» Records shown
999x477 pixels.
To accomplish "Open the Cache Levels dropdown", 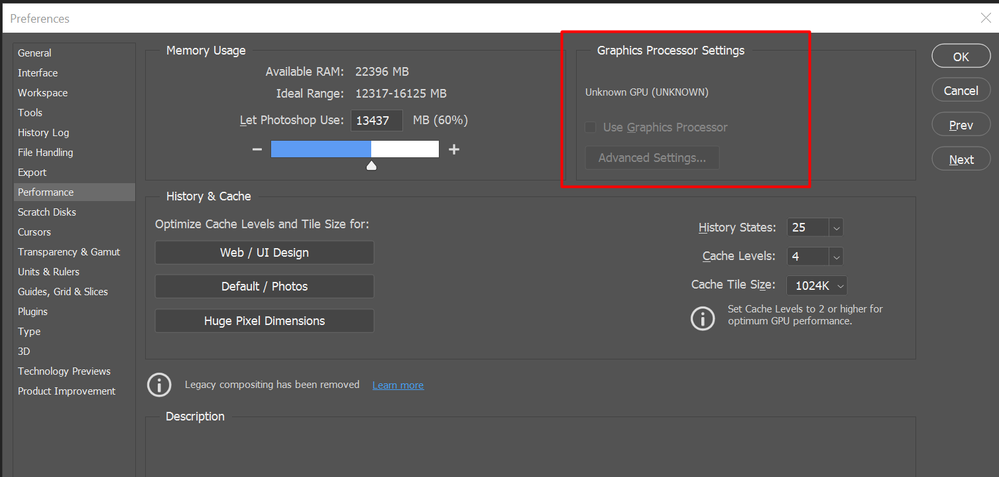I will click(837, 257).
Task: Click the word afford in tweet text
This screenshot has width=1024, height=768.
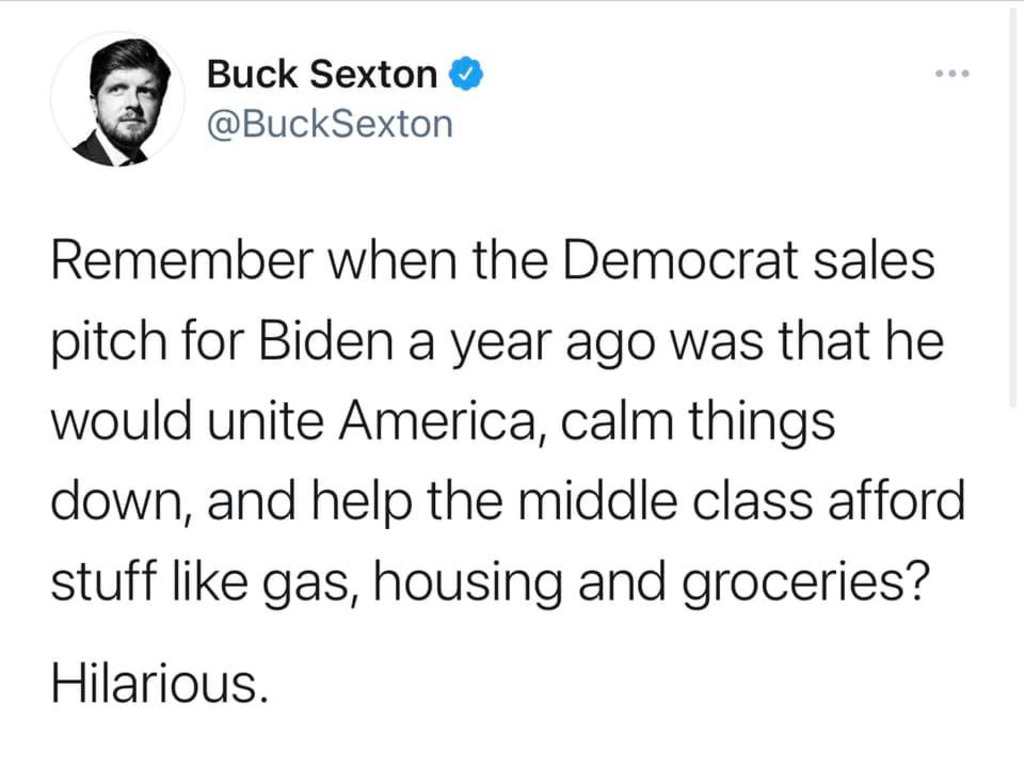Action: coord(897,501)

» Problem statement
Format the lines from the one containing "Task: Click the word afford in tweet text" through the last line as a JSON list of strings, one string per line, skipping any blank lines. Leave the pictures out.

» Answer to the exercise
[
  "Task: Click the word afford in tweet text",
  "This screenshot has width=1024, height=768.",
  "Action: coord(897,501)"
]